Sotto il secondo profilo - natura del procedimento italiano - la scelta di giustificare la propria giurisdizione interna alla luce dell’autorità giurisdizionale adita in Italia appare, quanto meno, singolare. La natura del giudice italiano dovrebbe essere irrilevante ai fini del riparto di giurisdizione interno tedesco, in quanto l’individuazione del giudice italiano dipende, ovviamente, da criteri di riparto interno previsti dal diritto italiano che sono evidentemente inapplicabili alle corti tedesche e per esse irrilevanti. In questo senso si pone l’approccio adottato a livello di diritto dell’unione per identificare la natura civile di una controversia. In particolare, l’art. 1 del Regolamento (UE) n. 1215/2012 del Parlamento europeo e del Consiglio, del 12 dicembre 2012, “concernente la competenza giurisdizionale, il riconoscimento e l’esecuzione delle decisioni in materia civile e commerciale” (c.d. Regolamento Bruxelles I-bis) precisa che esso si applica in materia civile e commerciale “indipendentemente dalla natura dell’autorità giurisdizionale”.
Il legislatore europeo si dimostra consapevole del fatto che la ripartizione delle competenze interne tra autorità giurisdizionali è strettamente legata da ragioni storiche, politiche e giuridiche che variano nei singoli ordinamenti. Pertanto, la circostanza che un ordinamento attribuisca una determinata controversia alla cognizione della autorità giurisdizionale civile, autorità giurisdizionale amministrativa o a quella penale non è di per sé dirimente per accertare la natura della lite in questione in assoluto e con riferimento ai criteri di individuazione valevoli in altri ordinamenti.
Il riferimento alla ripartizione giurisdizionale interna italiana appare ancor più singolare se si considera che la sentenza, nel prosieguo, prescinde completamente da tale procedimento, da un lato, affermando espressamente che la causa proposta in Italia e quella proposta in Germania sono diverse e, dall’altro, negando che l’ingiunzione del Tribunale di Venezia produca effetti al di fuori dell’Italia.
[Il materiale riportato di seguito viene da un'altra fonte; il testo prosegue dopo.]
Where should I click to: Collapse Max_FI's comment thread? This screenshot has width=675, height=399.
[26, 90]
In ogni caso, confermata la sussistenza della giurisdizione civile tedesca, il Tribunale di Stoccarda procede a verificare la propria competenza: competenza giurisdizionale ai sensi del Regolamento Bruxelles I-bis e competenza per materia e territorio ai sensi del codice di procedura civile tedesco (cfr. § 13 e § 17 Zivilprozessordnung).
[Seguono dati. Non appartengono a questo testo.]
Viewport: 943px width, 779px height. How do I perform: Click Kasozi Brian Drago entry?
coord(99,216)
Ai fini internazional-privatistici, trattandosi di azione di accertamento negativo, la competenza giurisdizionale si basa sul foro che potrebbe essere adito dal convenuto laddove volesse intentare la causa. Conseguentemente, il Tribunale dichiara correttamente la propria giurisdizione sulla base del c.d. forum rei, i.e. il foro del convenuto (ex art. 4(1) del Regolamento Bruxelles I-bis) e del foro unico in presenza di pluralità di convenuti (ex art. 8, n. 1 del Regolamento Bruxelles I-bis) [7].
Sul punto si noti che la fattispecie in oggetto - apparendo riconducibile alla categoria dell’illecito extracontrattuale - rientra tra i casi in cui il Regolamento Bruxelles I-bis prevede dei fori alternativi. A fianco del forum rei quale foro generale ex art. 4(1), infatti, è previsto che un’azione di responsabilità aquiliana possa essere iniziata anche presso il c.d. forum damni (i.e. “il luogo in cui l’evento dannoso è avvenuto o può avvenire”) ex art. 7, n. 2.
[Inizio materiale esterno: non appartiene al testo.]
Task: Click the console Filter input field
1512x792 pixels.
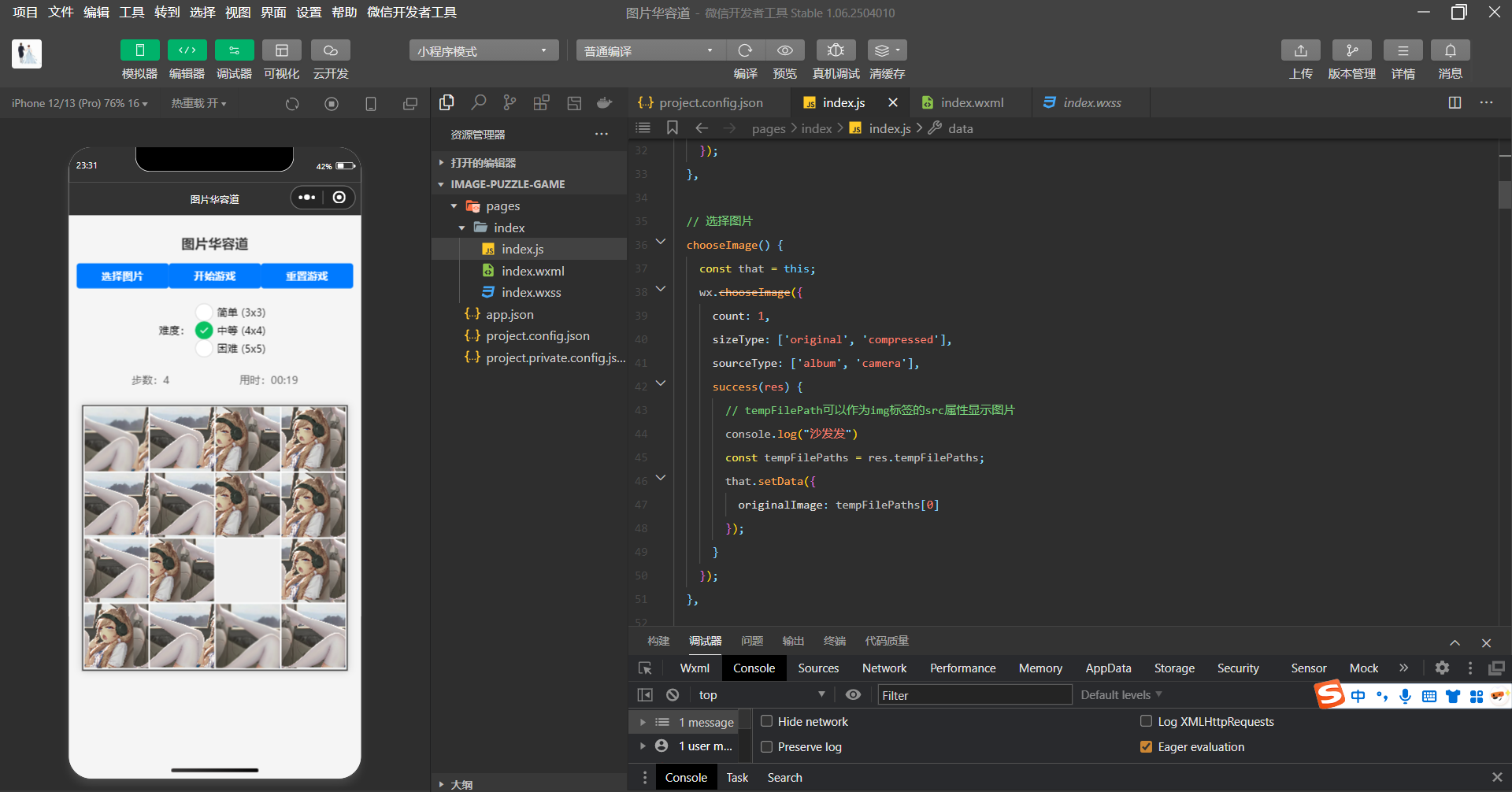Action: click(x=974, y=694)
Nella vicenda in esame, dunque, sia il giudice italiano che quello tedesco hanno fatto corretta applicazione della disciplina del Regolamento Bruxelles I-bis per fondare le rispettive giurisdizioni. Il primo ha applicato la regola del foro speciale [8], mentre il secondo ha utilizzato quella del foro generale.
Si nota ulteriormente che i fori speciali possono manifestare degli elementi di problematicità proprio in presenza di azioni di accertamento negativo. Difatti, i fori alternativi di cui all’art. 7 del Regolamento Bruxelles I-bis nascono al fine di agevolare la buona amministrazione della giustizia, garantendo la certezza del diritto e la prevedibilità del foro per il convenuto in presenza di ipotesi in cui vi sia un collegamento particolarmente stretto tra la controversia e una determinata autorità giurisdizionale. Così, oltre al forum damni, rientrano ad esempio tra i fori alternativi il luogo di esecuzione dell’obbligazione nelle controversie contrattuali (art. 7, n. 1), il luogo dove è stata esercitata l’azione penale in caso di risarcimento danni da reato (art. 7, n. 3) o, ancora, il luogo dove il bene si trova in caso di azione di restituzione di beni culturali (art. 7, n. 4).
In presenza di azioni di accertamento negativo, i fori speciali fanno in modo che sia il potenziale convenuto divenuto attore a decidere il foro, potendo così influenzare indirettamente l’esito della controversia. Tale ipotesi si è appunto concretizzata nel caso di specie: dal momento in cui la società ha scelto di rivolgersi al giudice tedesco, ha creato la possibilità per la propria difesa di contestare l’applicabilità della normativa pubblicistica italiana al di fuori dei confini nazionali, come si dirà meglio nel prosieguo della trattazione.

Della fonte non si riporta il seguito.